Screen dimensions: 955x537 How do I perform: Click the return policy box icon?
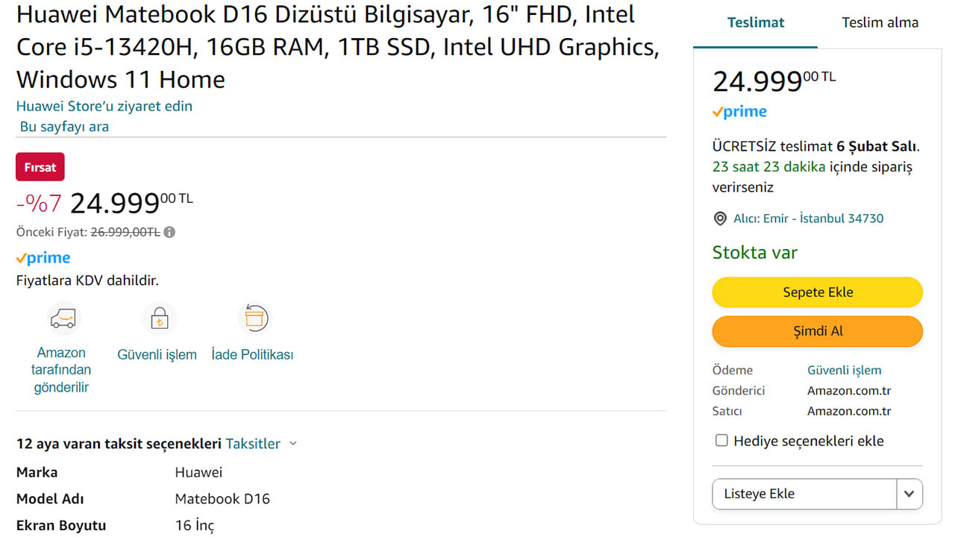254,319
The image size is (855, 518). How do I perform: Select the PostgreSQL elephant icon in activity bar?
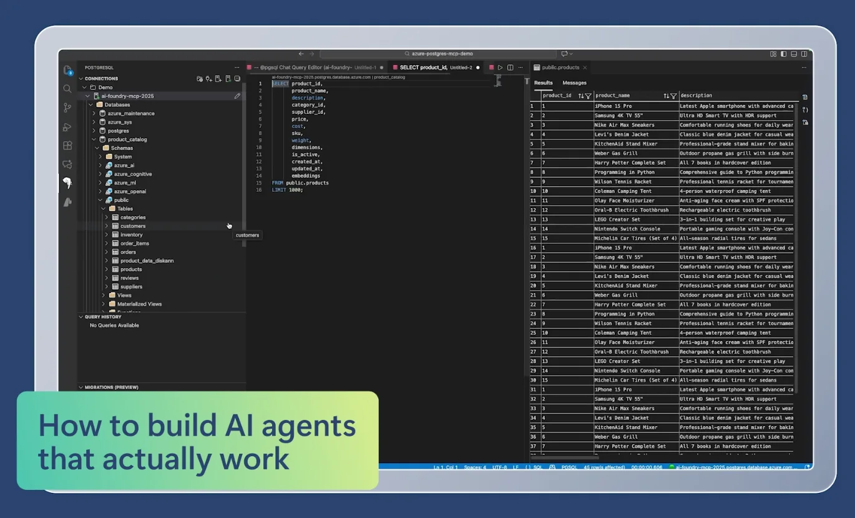pos(69,183)
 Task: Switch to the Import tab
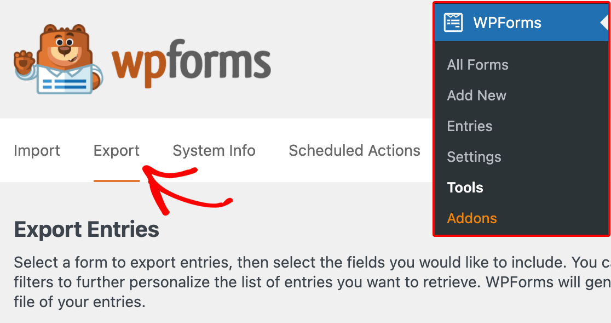coord(37,151)
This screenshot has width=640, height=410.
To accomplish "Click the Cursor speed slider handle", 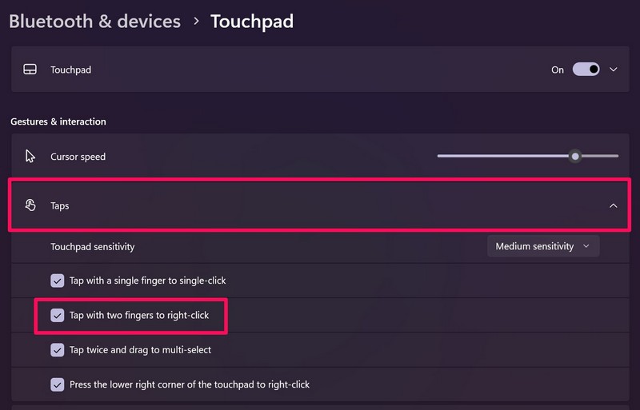I will tap(574, 157).
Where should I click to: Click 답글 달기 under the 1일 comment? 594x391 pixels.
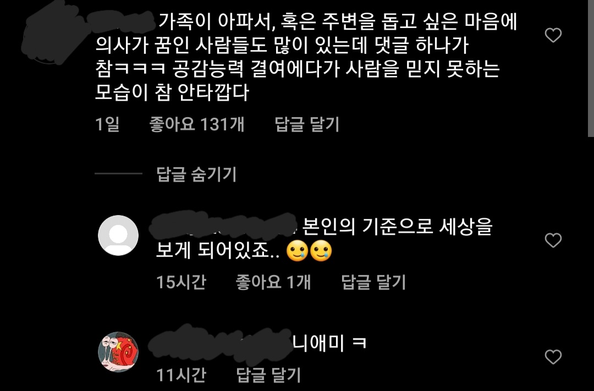click(x=307, y=124)
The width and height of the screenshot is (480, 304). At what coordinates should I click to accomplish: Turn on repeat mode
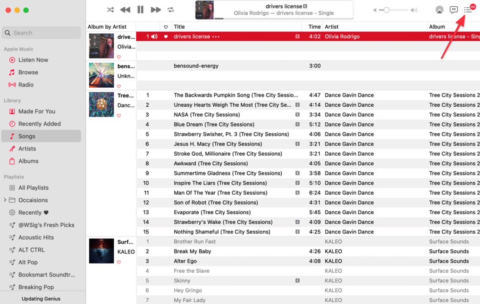point(170,9)
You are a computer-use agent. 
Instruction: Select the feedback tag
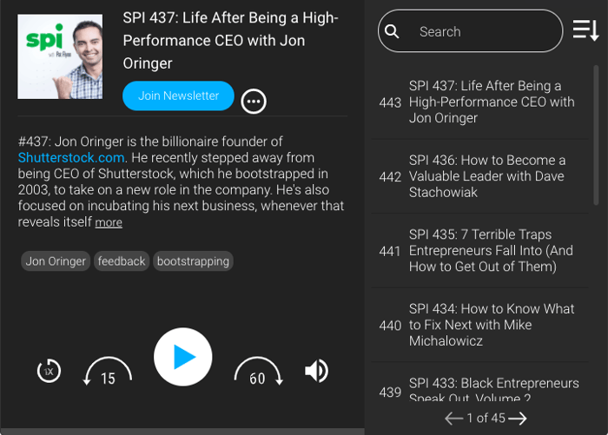click(122, 260)
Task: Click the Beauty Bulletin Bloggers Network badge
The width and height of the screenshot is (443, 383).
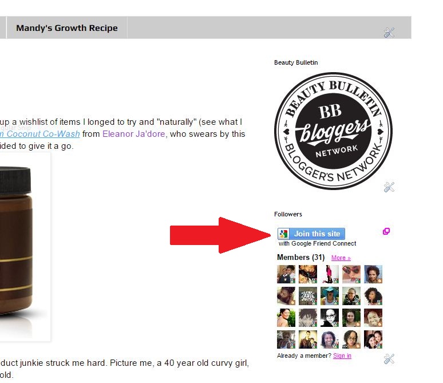Action: pos(333,131)
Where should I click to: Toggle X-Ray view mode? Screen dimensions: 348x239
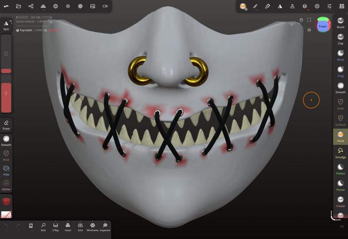(x=56, y=227)
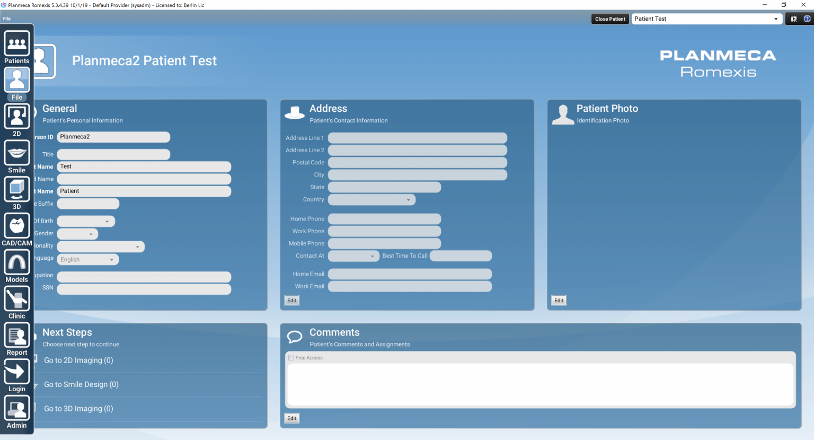
Task: Select the 2D imaging module icon
Action: (17, 119)
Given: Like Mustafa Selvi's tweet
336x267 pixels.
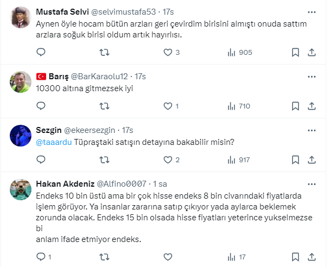Looking at the screenshot, I should (168, 52).
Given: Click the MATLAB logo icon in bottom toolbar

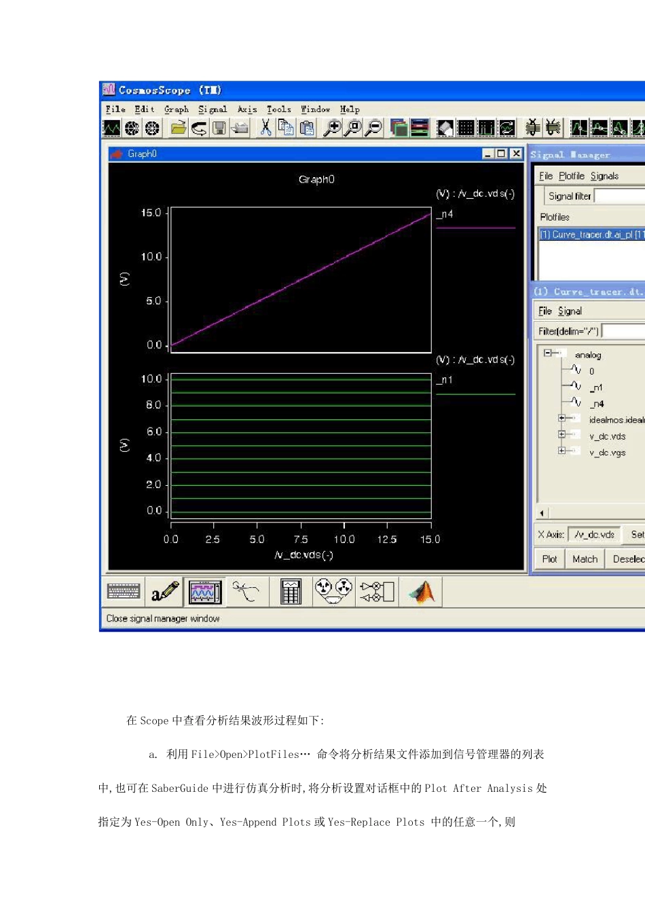Looking at the screenshot, I should (x=422, y=592).
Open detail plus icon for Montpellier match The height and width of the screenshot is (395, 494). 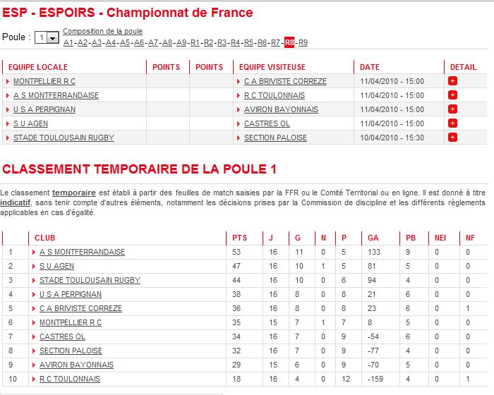pos(452,81)
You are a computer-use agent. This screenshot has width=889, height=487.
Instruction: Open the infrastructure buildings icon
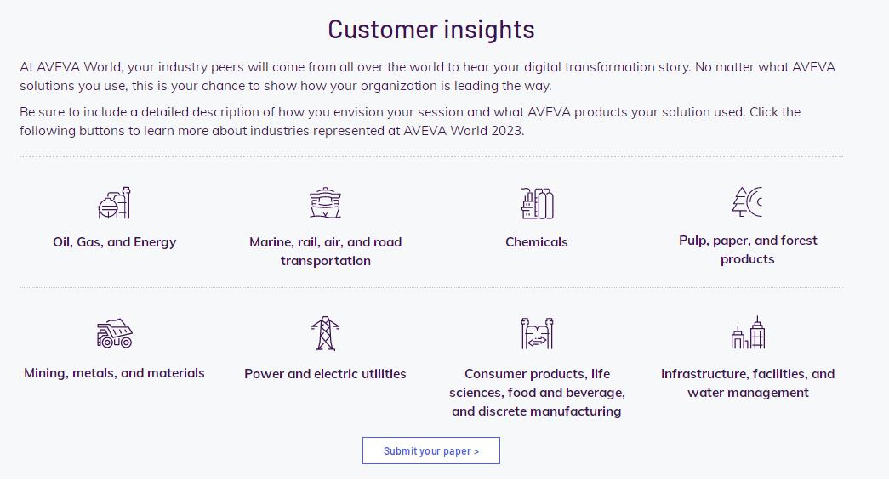pos(748,333)
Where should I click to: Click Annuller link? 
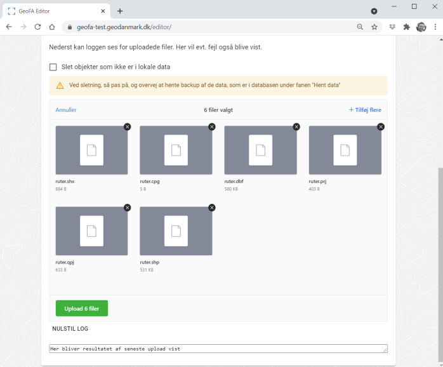tap(66, 110)
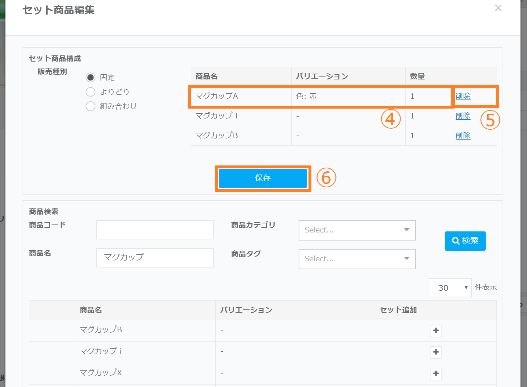Click the 保存 button

click(x=263, y=178)
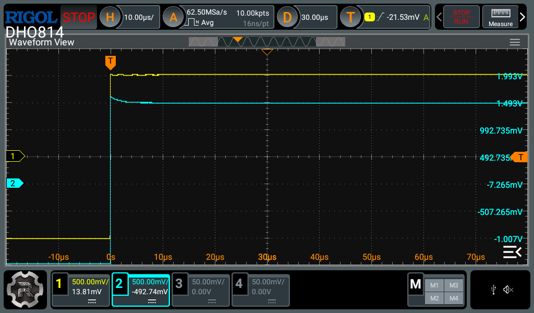Open the Waveform View hamburger menu
534x313 pixels.
tap(515, 42)
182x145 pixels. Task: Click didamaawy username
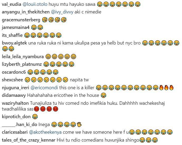[x=14, y=96]

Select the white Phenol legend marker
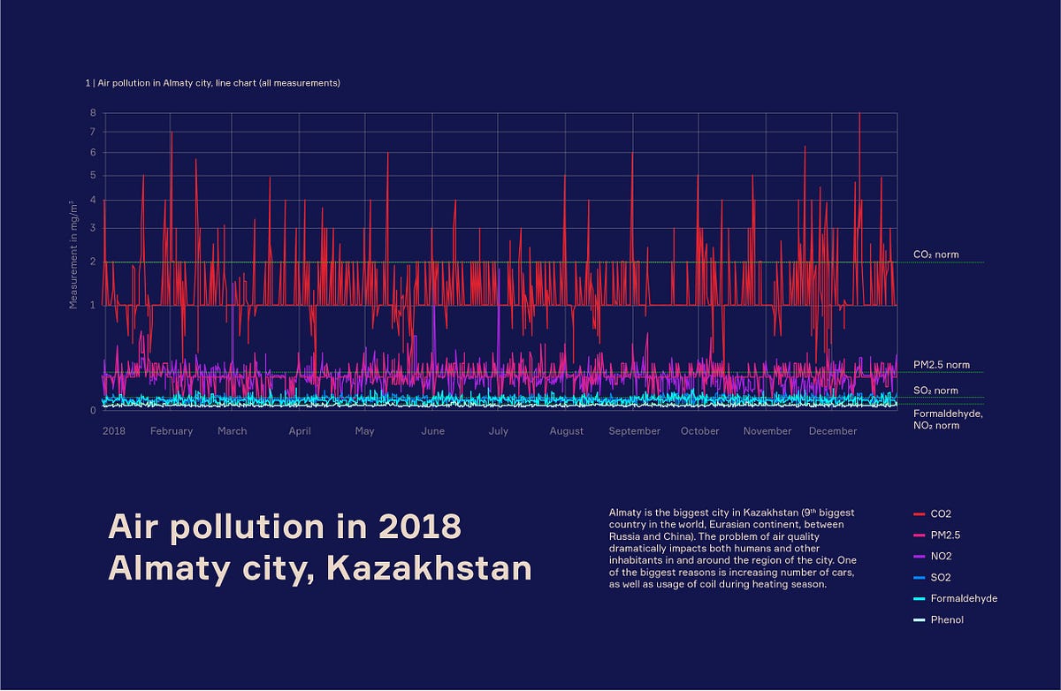point(920,619)
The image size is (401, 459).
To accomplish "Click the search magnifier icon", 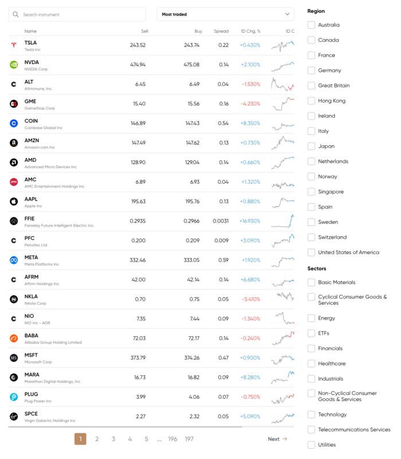I will [x=15, y=14].
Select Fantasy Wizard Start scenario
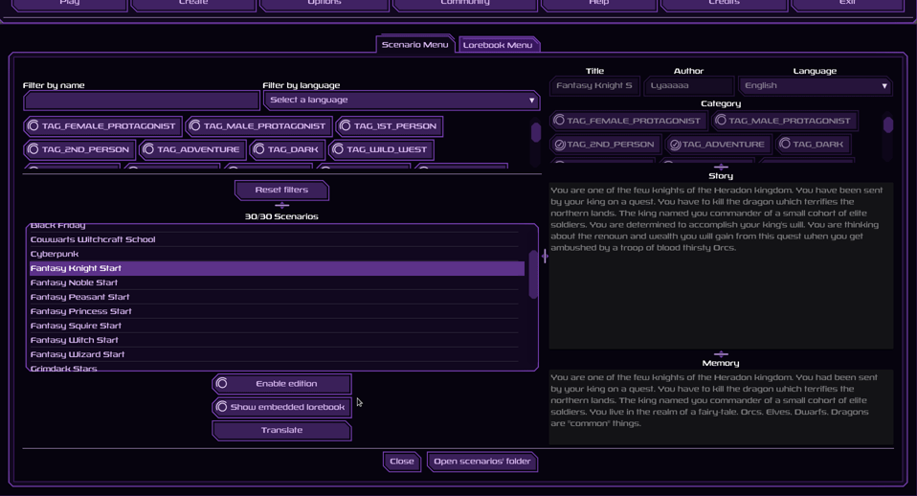The height and width of the screenshot is (496, 917). coord(78,354)
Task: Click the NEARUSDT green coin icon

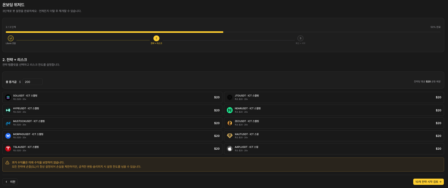Action: [230, 110]
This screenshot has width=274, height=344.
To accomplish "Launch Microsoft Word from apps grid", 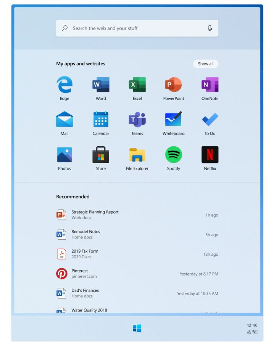I will coord(101,84).

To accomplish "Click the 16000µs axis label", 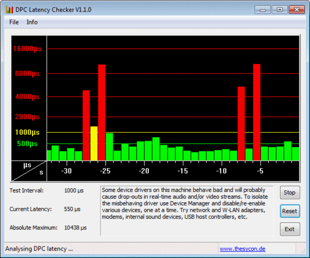I will pos(27,49).
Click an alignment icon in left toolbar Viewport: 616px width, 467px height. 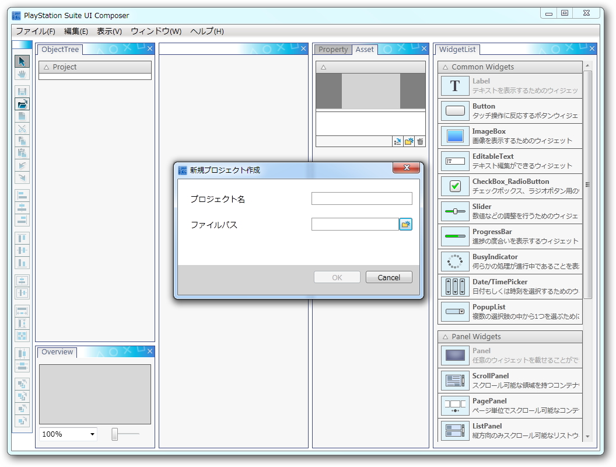tap(22, 194)
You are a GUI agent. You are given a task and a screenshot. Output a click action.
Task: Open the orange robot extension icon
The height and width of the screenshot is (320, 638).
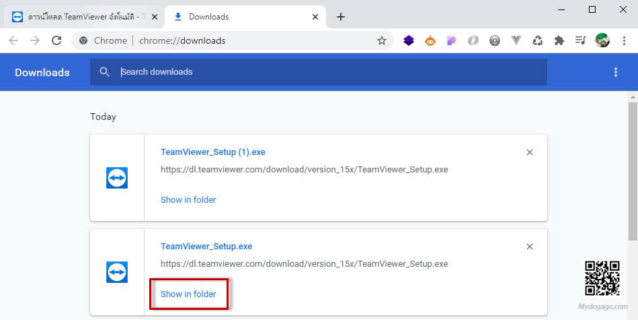click(430, 40)
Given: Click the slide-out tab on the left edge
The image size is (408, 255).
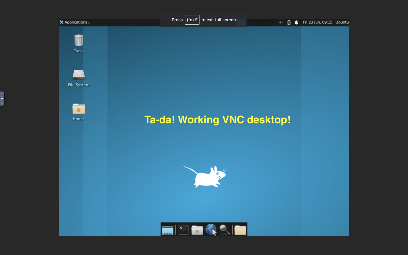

» Directions for this task
Whenever "computer" shows up in a line of the listing, copy that whole line.

» Solution to this problem
You are a computer-use agent. 
You are a computer-use agent. This screenshot has width=889, height=487.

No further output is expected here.